*Problem statement*:
The answer must be every entry, retyped without a single difference.

- Opening Delimiter -

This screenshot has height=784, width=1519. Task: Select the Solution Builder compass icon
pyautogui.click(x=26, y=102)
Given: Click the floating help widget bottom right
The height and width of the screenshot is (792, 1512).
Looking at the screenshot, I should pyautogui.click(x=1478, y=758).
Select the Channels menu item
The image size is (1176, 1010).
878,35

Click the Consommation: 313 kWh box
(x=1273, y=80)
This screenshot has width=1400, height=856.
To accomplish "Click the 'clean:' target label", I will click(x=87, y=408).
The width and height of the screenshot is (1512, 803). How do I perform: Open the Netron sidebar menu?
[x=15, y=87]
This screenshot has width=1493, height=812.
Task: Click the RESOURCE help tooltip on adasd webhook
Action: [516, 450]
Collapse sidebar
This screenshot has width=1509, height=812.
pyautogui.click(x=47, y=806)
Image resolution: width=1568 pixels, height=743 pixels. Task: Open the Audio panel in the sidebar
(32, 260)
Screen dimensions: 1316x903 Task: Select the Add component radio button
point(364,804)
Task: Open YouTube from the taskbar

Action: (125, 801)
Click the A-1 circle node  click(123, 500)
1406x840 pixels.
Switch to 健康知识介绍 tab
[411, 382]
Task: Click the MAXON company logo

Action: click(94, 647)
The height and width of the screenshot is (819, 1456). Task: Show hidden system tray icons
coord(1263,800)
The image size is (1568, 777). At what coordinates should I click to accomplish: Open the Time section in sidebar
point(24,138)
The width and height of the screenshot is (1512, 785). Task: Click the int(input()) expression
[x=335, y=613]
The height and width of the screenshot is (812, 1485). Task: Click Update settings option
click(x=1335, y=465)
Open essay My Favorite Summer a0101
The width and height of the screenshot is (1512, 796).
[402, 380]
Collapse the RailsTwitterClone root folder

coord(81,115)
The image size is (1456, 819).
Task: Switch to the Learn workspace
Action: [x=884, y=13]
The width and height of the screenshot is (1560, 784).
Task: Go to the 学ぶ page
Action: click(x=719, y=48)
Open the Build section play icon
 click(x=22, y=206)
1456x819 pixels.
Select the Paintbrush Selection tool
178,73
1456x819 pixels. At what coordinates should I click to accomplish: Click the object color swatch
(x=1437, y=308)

- Closing Delimiter -

*Response box*:
This screenshot has height=784, width=1519. Task: Select the Solution Builder compass icon
pyautogui.click(x=26, y=102)
Given: Click the floating help widget bottom right
The height and width of the screenshot is (792, 1512).
Looking at the screenshot, I should pyautogui.click(x=1478, y=758).
Select the Channels menu item
The image size is (1176, 1010).
878,35

Click the Consommation: 313 kWh box
(x=1273, y=80)
This screenshot has width=1400, height=856.
To accomplish "Click the 'clean:' target label", I will click(x=87, y=408).
The width and height of the screenshot is (1512, 803). How do I perform: Open the Netron sidebar menu?
[x=15, y=87]
This screenshot has width=1493, height=812.
Task: Click the RESOURCE help tooltip on adasd webhook
Action: [516, 450]
Collapse sidebar
This screenshot has width=1509, height=812.
pyautogui.click(x=47, y=806)
Image resolution: width=1568 pixels, height=743 pixels. Task: Open the Audio panel in the sidebar
(32, 260)
Screen dimensions: 1316x903 Task: Select the Add component radio button
point(364,804)
Task: Open YouTube from the taskbar

Action: (125, 801)
Click the A-1 circle node  click(123, 500)
1406x840 pixels.
Switch to 健康知识介绍 tab
[411, 382]
Task: Click the MAXON company logo

Action: click(94, 647)
The height and width of the screenshot is (819, 1456). Task: Show hidden system tray icons
coord(1263,800)
The image size is (1568, 777). At what coordinates should I click to accomplish: Open the Time section in sidebar
point(24,138)
The width and height of the screenshot is (1512, 785). Task: Click the int(input()) expression
[x=335, y=613]
The height and width of the screenshot is (812, 1485). Task: Click Update settings option
click(x=1335, y=465)
Open essay My Favorite Summer a0101
The width and height of the screenshot is (1512, 796).
[402, 380]
Collapse the RailsTwitterClone root folder

coord(81,115)
The image size is (1456, 819).
Task: Switch to the Learn workspace
Action: [x=884, y=13]
The width and height of the screenshot is (1560, 784).
Task: Go to the 学ぶ page
Action: click(x=719, y=48)
Open the Build section play icon
 click(x=22, y=206)
1456x819 pixels.
Select the Paintbrush Selection tool
178,73
1456x819 pixels. At what coordinates should I click to accomplish: Click the object color swatch
(x=1437, y=308)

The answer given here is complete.